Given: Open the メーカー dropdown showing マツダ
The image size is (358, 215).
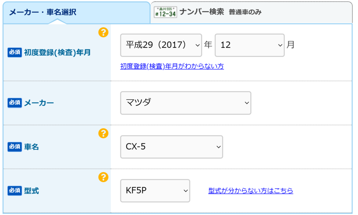Looking at the screenshot, I should point(186,103).
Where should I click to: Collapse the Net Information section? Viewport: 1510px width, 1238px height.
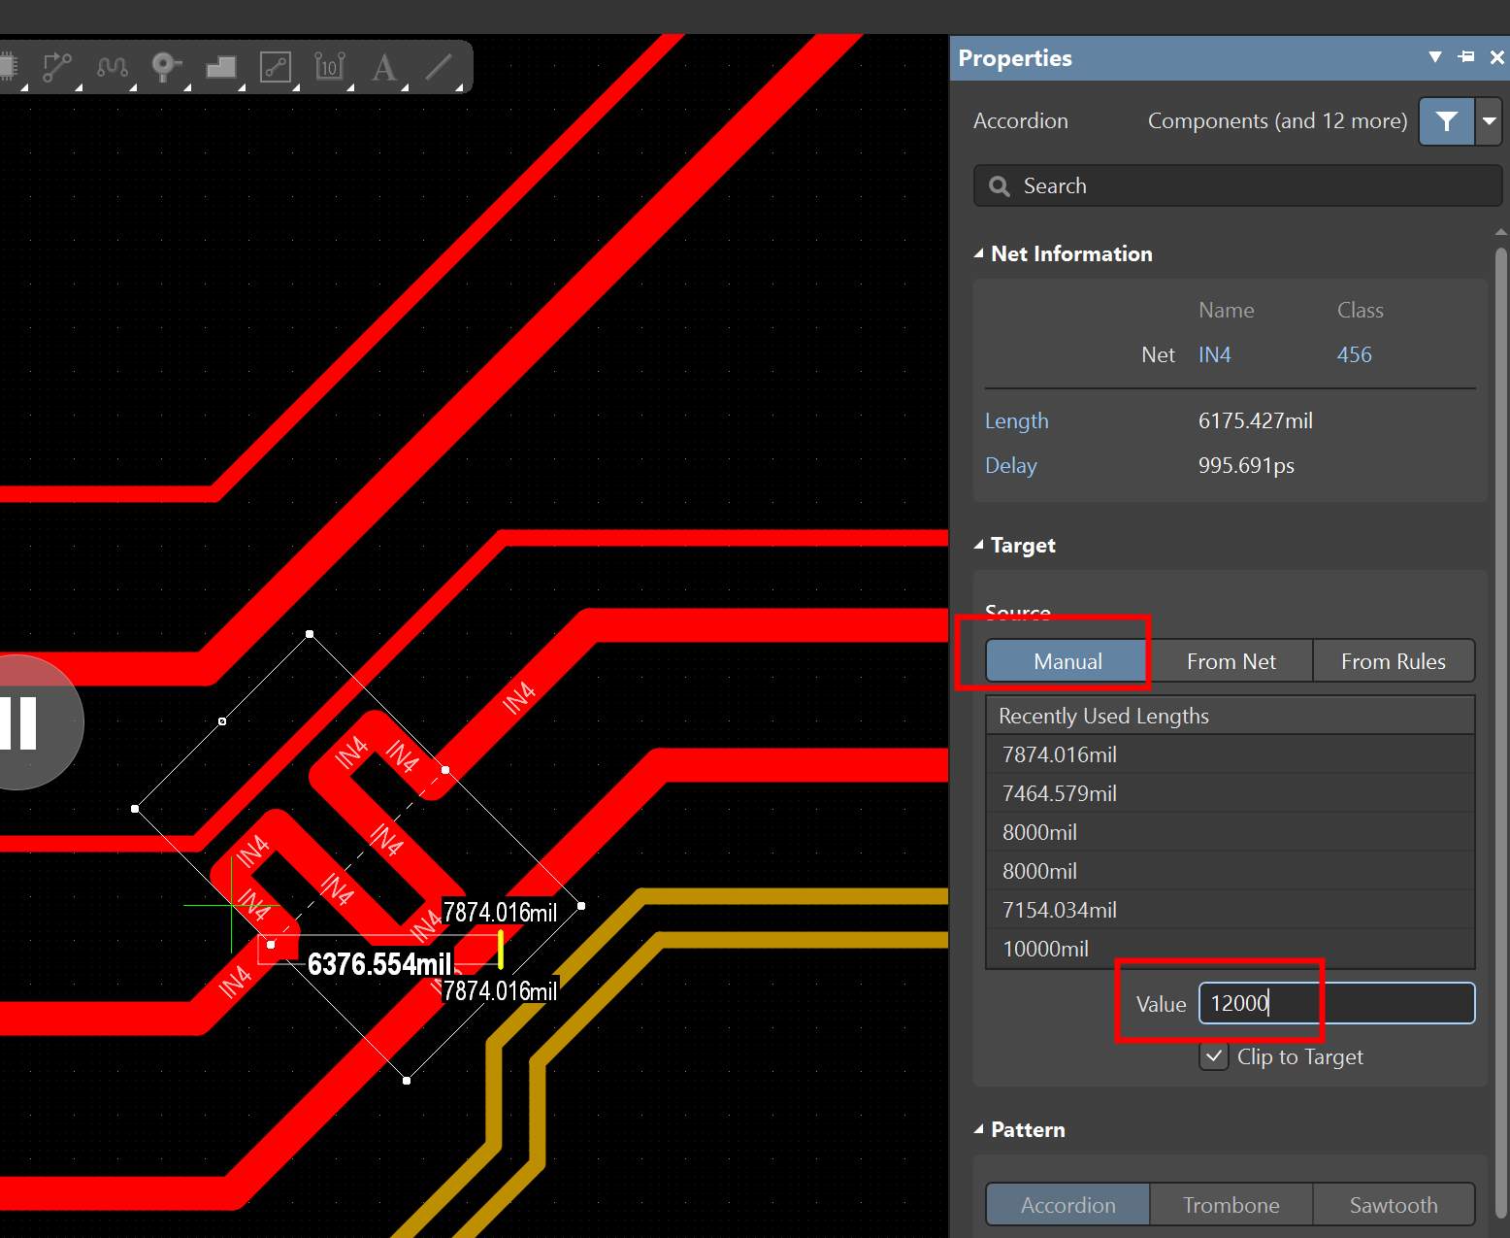[x=978, y=253]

· · · · ·

**Stated task:**
Output every line of the records above as a numbered list, skipping any blank lines and leaving the pictures out.

**Correct result:**
1. Given: Open the メーカー dropdown showing マツダ
2. The image size is (358, 215).
3. Looking at the screenshot, I should point(186,103).
4. Where should I click to: Collapse the Net Information section? Viewport: 1510px width, 1238px height.
5. [x=978, y=253]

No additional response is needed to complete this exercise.